Рэйчел схватила меня за руку, отчего луч фонаря дико дернулся по стене и наткнулся на высокомерно восседающую в самодельной клетке чайку.
– Господи! – Рэйчел выпустила мою руку, но осталась рядом.
Я обвел фонарем странную сцену и обнаружил источник звуков. Здесь находилась кухня или когда-то была. Покрытая коркой раковина утонула под горой грязных тарелок и пустых консервных банок, на стенах до потолка висели клетки. Из них на нас блестели глаза – и не только из древних клеток, кроличьих садков и переносок, но даже из старого аквариума. Больше всего тут было морских птиц, но встречались также мелкие животные: грызуны, ежи, кролики, был даже молодой барсук – все с травмами: у кого поломаны крылья, у кого ноги. Из духовки без дверцы на нас из-за проволочной сетки взирал лисенок.
– Как он может здесь жить? – прошептала Рэйчел. – Неужели никто не знал?
Очевидно, нет. Оставив подопечных Эдгара в темноте, мы снова вышли в коридор. Посветив во всю его длину, я размышлял, не продолжить ли осмотр в спальнях на втором этаже. Такая перспектива меня совсем не привлекала.
– Постойте, – прервала мои мысли Рэйчел. – Посветите назад. Там что-то есть на полу.

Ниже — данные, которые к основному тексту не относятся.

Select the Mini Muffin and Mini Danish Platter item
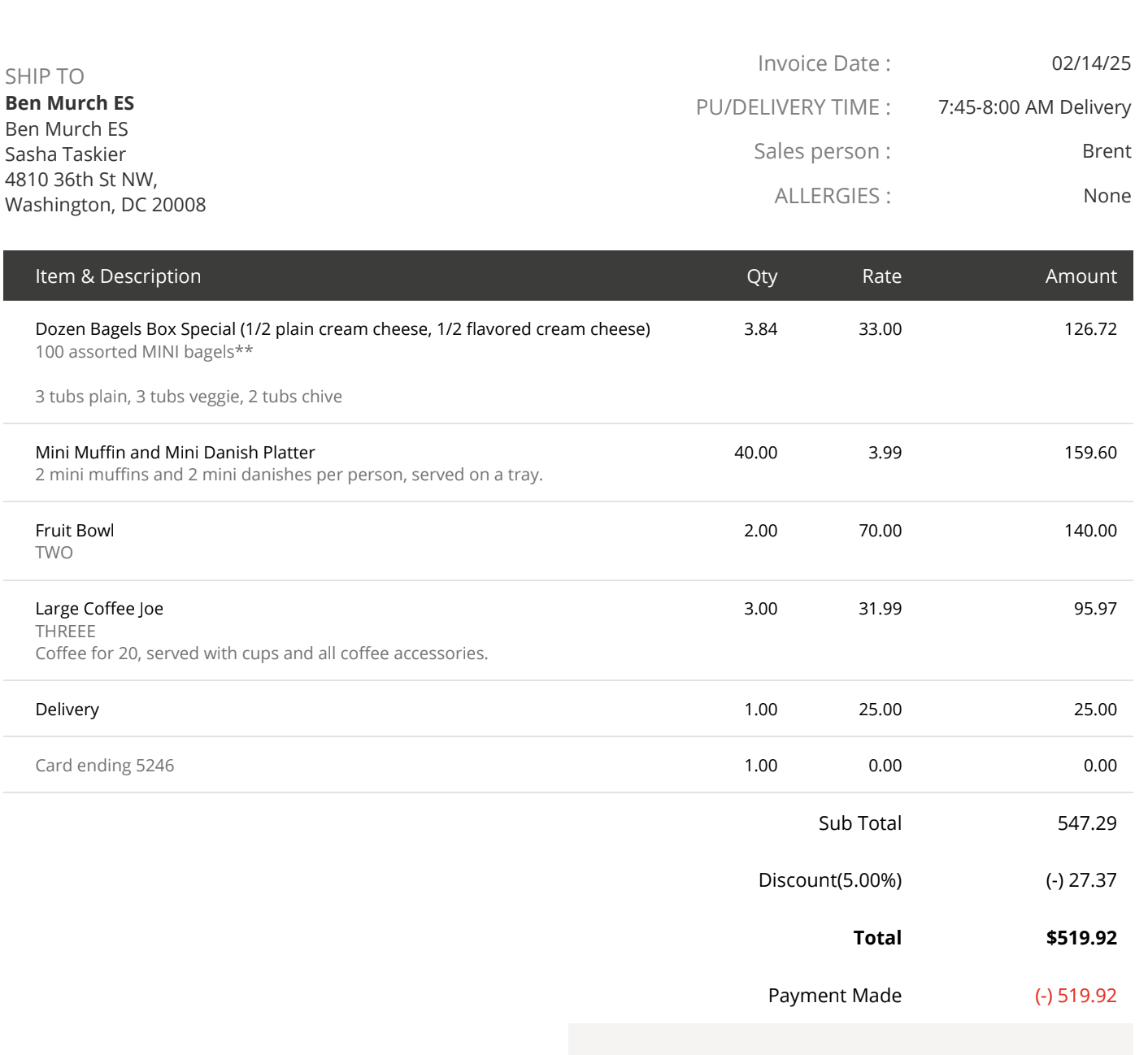Image resolution: width=1148 pixels, height=1055 pixels. pos(175,452)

В луче света у полуоткрытой двери, будто театральный реквизит, возник предмет.
Женская туфля.
Она лежала набоку, ремешок разорван, на коже грязь. Я услышал, как участилось напряженное дыхание Рэйчел, и посветил в щель, стараясь разобрать, что находится по другую сторону порога.
– Стейси!
Мне никто не ответил. Когда я шел по коридору, Рэйчел держалась рядом. Хотел было попросить ее остаться на месте, но понимал, что она не послушается. Моя рука легла на створку двери.

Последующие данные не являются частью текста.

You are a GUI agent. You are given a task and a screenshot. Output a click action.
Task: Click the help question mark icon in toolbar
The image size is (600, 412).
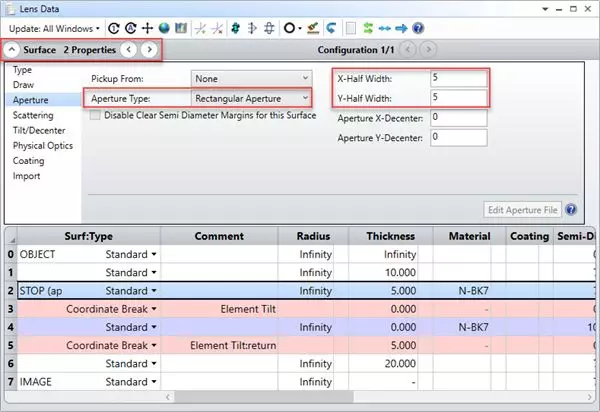pyautogui.click(x=417, y=28)
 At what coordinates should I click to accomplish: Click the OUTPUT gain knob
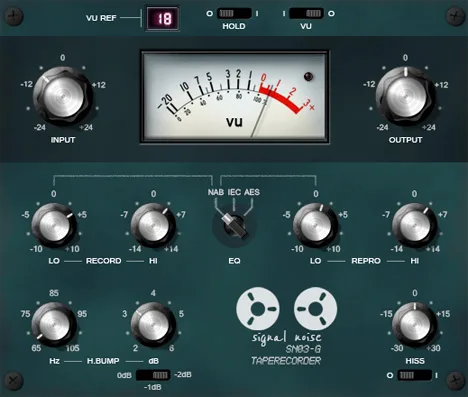405,96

– Стейси, – повторил я и толчком открыл.
Здесь тоже были клетки, но не так много, и большинство пустовали. На одной из стен висел ковер, украшенный первой строкой гимна «Все яркие, красивы творения». К двери спинкой стоял большой диван, из потрескавшейся кожи, словно плесень, вылезала наружу набивка.

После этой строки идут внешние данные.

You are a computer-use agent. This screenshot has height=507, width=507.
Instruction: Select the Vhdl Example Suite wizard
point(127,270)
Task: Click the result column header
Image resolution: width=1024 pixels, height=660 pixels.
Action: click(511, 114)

С конца свисала голая ступня; в луче фонаря ногти казались черными, но я видел их при свете дня и знал, что они покрыты ярко-красным лаком.
– Оставайтесь здесь, – попросил я Рэйчел.
Она не возражала. Я сделал это не столько из жалости к ней. По неестественной неподвижности ноги понял, что обнаружу на диване, и чем меньше людей потревожат это место, тем лучше.
Сам тоже не хотел входить, но надо было убедиться. Сделал несколько осторожных шагов в комнату, пока мне не открылось, что было на диване.
Дочь Кокера лежала, неподвижно распластавшись на подушках. Светлые волосы обрамляли неестественно распухшее, темное лицо. Глаза навыкате, как от удивления, белочную оболочку пронизали лопнувшие сосуды.